Im Anschluss an die Vorträge diskutierten die Referenten gemeinsam mit Tobias Haar, LL.M., MBA, General Counsel bei Aleph Alpha, und Andreas Jaspers, Geschäftsführer der GDD, unter der Moderation von Schwartmann über die Regulierung generativer Sprachmodelle. Haar vertrat dabei die Ansicht, dass es dem risikobasierten Ansatz der KI-Verordnung zuwiderlaufe, wenn Sprachmodelle unabhängig von ihrer konkreten Anwendung reguliert würden. Auch eine gemeinsame datenschutzrechtliche Verantwortlichkeit wollte er nur dann annehmen, wenn der KI-Betreiber auch tatsächlich Daten mit dem Modellentwickler teilt. In Bezug auf die Haftung für Rechtsverletzungen schlug Keber ein gestuftes Modell vor, das sich an den Regelungen aus dem TMG bzw. nunmehr dem DSA orientieren sollte. Kontrovers diskutiert wurde auch die Frage, ob bereits ein personenbezogenes Datum in dem großen Satz der Trainingsdaten einer KI genügen soll, um die DS-GVO grundsätzlich für anwendbar zu erklären.

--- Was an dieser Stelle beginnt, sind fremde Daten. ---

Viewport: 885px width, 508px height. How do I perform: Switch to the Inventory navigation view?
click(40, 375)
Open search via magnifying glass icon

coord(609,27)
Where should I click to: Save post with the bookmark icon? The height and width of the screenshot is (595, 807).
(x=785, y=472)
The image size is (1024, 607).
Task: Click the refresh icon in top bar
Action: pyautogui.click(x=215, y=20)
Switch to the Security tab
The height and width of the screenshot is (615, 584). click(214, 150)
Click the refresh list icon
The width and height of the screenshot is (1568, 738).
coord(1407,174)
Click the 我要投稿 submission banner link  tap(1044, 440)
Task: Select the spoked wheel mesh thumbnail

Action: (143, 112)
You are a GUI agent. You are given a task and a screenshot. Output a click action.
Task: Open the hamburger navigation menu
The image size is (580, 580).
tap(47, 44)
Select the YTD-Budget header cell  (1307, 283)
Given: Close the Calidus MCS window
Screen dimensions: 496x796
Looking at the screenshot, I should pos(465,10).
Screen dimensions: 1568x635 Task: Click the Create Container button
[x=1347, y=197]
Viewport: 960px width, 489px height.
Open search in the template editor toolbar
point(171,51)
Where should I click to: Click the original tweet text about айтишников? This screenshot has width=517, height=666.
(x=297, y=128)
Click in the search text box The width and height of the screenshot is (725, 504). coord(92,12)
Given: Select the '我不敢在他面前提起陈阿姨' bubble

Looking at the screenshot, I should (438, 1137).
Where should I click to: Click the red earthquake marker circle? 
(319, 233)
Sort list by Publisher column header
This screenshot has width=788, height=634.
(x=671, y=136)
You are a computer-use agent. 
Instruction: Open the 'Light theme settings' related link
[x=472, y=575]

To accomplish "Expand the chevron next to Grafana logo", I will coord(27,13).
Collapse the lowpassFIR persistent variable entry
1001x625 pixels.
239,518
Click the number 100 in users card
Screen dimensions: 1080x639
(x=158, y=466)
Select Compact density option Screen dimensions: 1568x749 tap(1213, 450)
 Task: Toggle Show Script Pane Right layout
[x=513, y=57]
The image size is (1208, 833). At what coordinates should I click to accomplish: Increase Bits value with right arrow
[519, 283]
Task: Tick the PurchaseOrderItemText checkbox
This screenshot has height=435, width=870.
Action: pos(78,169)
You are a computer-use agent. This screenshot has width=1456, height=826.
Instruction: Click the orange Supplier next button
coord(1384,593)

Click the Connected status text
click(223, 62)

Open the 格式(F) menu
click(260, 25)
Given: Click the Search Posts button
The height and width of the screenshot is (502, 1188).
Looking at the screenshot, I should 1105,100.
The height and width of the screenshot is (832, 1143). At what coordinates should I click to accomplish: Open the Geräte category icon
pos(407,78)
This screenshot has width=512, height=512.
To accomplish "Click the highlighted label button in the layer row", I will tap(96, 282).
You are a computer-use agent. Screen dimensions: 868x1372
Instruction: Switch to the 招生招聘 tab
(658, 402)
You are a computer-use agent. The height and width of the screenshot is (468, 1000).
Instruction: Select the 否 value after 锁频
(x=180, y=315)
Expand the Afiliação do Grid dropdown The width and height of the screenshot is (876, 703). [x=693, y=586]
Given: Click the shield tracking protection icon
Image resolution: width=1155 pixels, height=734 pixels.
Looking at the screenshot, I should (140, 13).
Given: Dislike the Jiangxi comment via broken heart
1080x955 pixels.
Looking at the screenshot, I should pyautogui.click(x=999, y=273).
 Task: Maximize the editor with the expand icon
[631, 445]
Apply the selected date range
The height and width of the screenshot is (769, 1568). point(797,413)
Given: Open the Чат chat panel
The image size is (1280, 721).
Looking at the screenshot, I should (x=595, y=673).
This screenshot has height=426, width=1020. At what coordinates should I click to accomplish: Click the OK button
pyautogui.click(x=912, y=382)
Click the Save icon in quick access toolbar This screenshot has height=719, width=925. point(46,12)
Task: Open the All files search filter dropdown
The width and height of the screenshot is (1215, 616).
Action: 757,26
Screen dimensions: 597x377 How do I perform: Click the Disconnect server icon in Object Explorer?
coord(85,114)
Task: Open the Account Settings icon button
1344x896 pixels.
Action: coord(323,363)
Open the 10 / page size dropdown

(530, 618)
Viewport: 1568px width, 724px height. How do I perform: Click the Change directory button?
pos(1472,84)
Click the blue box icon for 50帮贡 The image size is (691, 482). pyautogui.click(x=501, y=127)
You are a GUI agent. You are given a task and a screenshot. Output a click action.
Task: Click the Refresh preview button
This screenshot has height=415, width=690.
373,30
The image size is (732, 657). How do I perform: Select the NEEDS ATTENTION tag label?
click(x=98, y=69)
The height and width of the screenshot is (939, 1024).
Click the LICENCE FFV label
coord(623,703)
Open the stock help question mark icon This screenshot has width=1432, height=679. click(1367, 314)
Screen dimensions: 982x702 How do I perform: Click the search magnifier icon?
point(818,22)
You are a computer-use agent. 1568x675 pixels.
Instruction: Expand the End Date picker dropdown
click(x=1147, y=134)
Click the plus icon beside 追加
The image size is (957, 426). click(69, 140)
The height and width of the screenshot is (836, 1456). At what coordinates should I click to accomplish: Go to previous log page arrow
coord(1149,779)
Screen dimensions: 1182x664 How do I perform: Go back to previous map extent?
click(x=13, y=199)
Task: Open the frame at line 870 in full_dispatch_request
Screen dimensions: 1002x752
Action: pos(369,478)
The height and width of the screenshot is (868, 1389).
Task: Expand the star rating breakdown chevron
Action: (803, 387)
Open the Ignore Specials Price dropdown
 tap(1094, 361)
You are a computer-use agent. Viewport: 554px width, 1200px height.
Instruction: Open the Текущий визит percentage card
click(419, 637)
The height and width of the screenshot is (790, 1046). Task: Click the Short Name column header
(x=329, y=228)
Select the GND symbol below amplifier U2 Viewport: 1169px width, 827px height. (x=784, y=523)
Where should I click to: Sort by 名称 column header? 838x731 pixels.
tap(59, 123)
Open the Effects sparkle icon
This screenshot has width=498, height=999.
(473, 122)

Am Ende des Vormittags stand zwar die Erkenntnis, dass die Lösung der datenschutzrechtlichen Probleme beim KI-Einsatz im Unternehmen noch eine Weile auf sich warten lassen wird. Es ist aber gelungen, konkrete Fragen zu formulieren, die nun im gesellschaftlichen Diskurs zwischen Wissenschaft, Politik und Unternehmen beantwortet werden können.
* Der Autor ist wissenschaftlicher Mitarbeiter der Kölner Forschungsstelle für Medienrecht und Doktorand bei Prof. Dr. Rolf Schwartmann.
[1]Https://www.baden-wuerttemberg.datenschutz.de/rechtsgrundlagen-datenschutz-ki/ (zuletzt abgerufen am 17.11.2023)
[2] Die politische Einigung über die KI-Verordnung wurde nach der Abgabe des vorliegenden Textes am 08.12.2023 erreicht. Der finale Text der Verordnung soll bis Anfang Februar 2024 vorliegen. Die Verordnung soll noch vor der Europawahl im Juni 2024 verabschiedet werden. Zu den Ergebnissen und den Problemen der Einigung vgl. Schwartmann/Köhler, RDV 1/2024, 27 ff.